## Problem to solve
Begin at the line with "Where should I" and output every line through the end of the records, exactly as given. Omit pictures.
=== Exercise materials ===
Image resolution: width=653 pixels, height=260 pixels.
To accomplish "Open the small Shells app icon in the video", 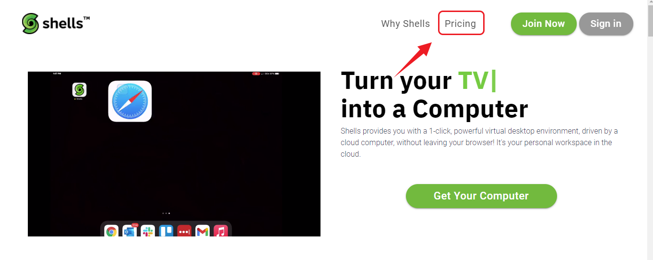I will 79,90.
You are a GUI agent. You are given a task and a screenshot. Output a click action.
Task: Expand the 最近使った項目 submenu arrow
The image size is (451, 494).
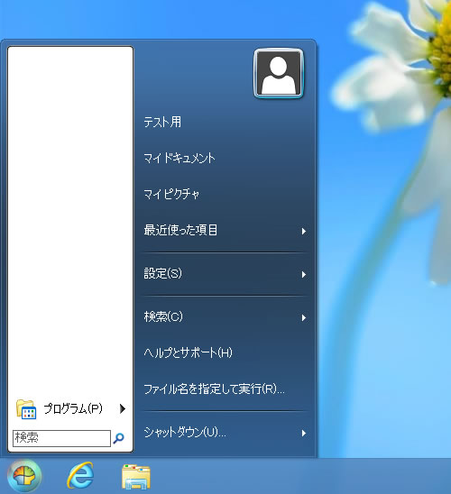tap(303, 232)
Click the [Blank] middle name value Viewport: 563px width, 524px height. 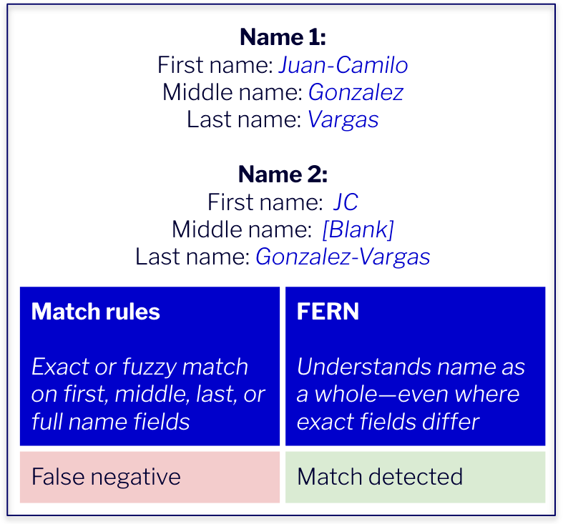tap(358, 229)
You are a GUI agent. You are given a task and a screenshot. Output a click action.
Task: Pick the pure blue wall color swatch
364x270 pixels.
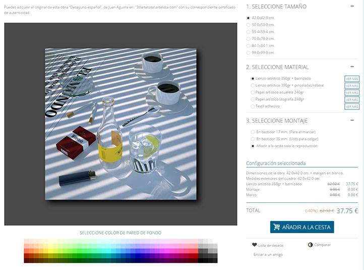137,256
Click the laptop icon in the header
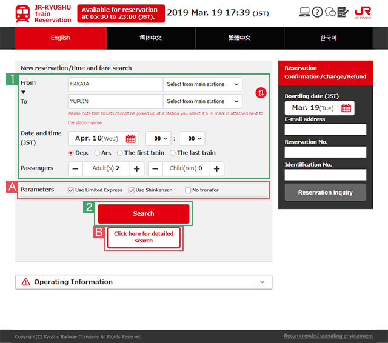Image resolution: width=388 pixels, height=343 pixels. [304, 12]
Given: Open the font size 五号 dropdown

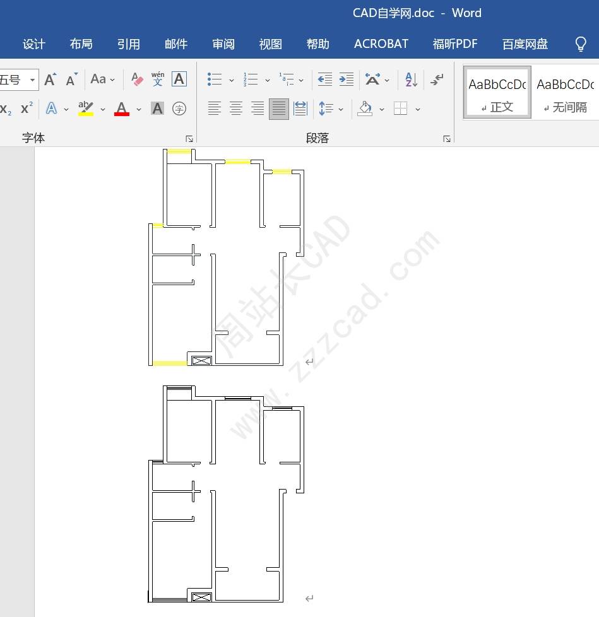Looking at the screenshot, I should 32,80.
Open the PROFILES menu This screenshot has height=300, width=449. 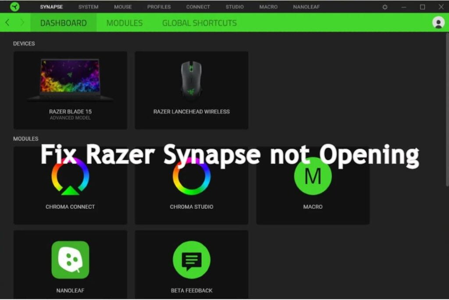(x=158, y=7)
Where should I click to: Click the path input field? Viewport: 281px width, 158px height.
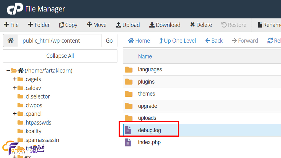(x=59, y=41)
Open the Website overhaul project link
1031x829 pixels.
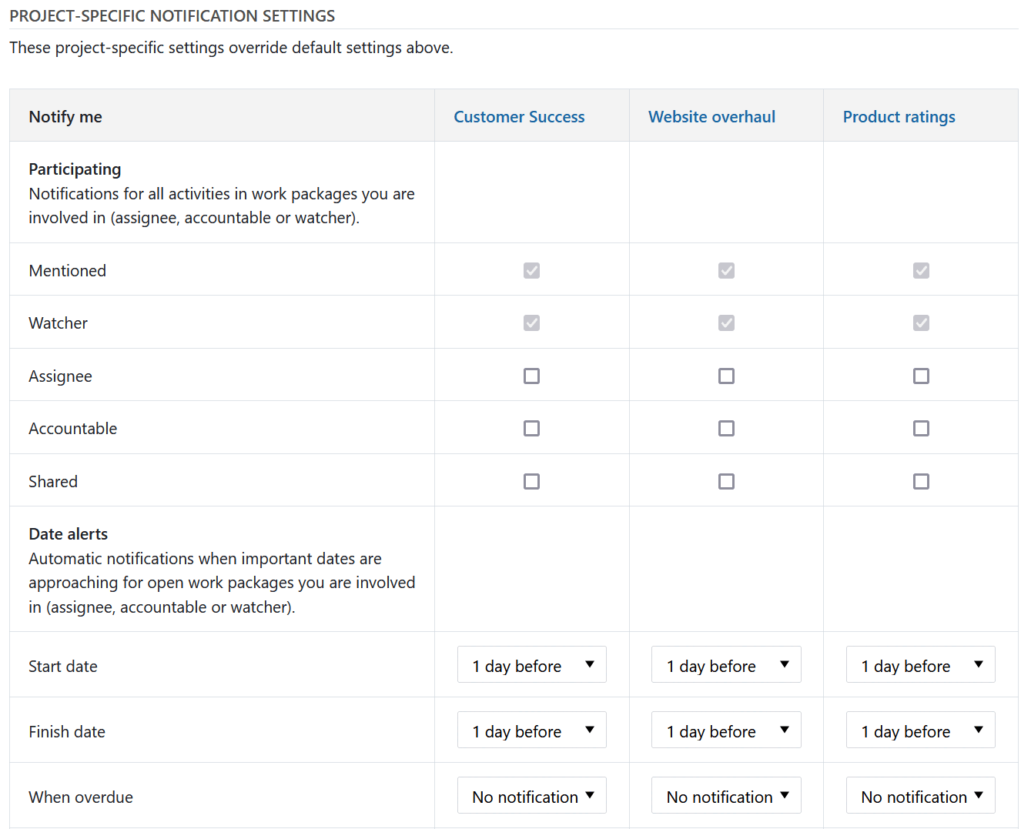pos(711,117)
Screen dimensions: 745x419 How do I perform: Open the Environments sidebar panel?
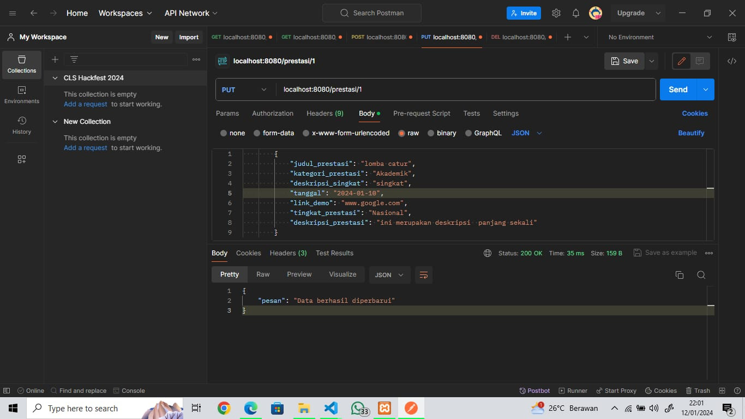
===
## Written answer
Where should I click to: Click the path input field? Viewport: 281px width, 158px height.
(x=59, y=41)
Open the Website overhaul project link
1031x829 pixels.
pos(711,117)
Screen dimensions: 745x419 How do I perform: Open the Environments sidebar panel?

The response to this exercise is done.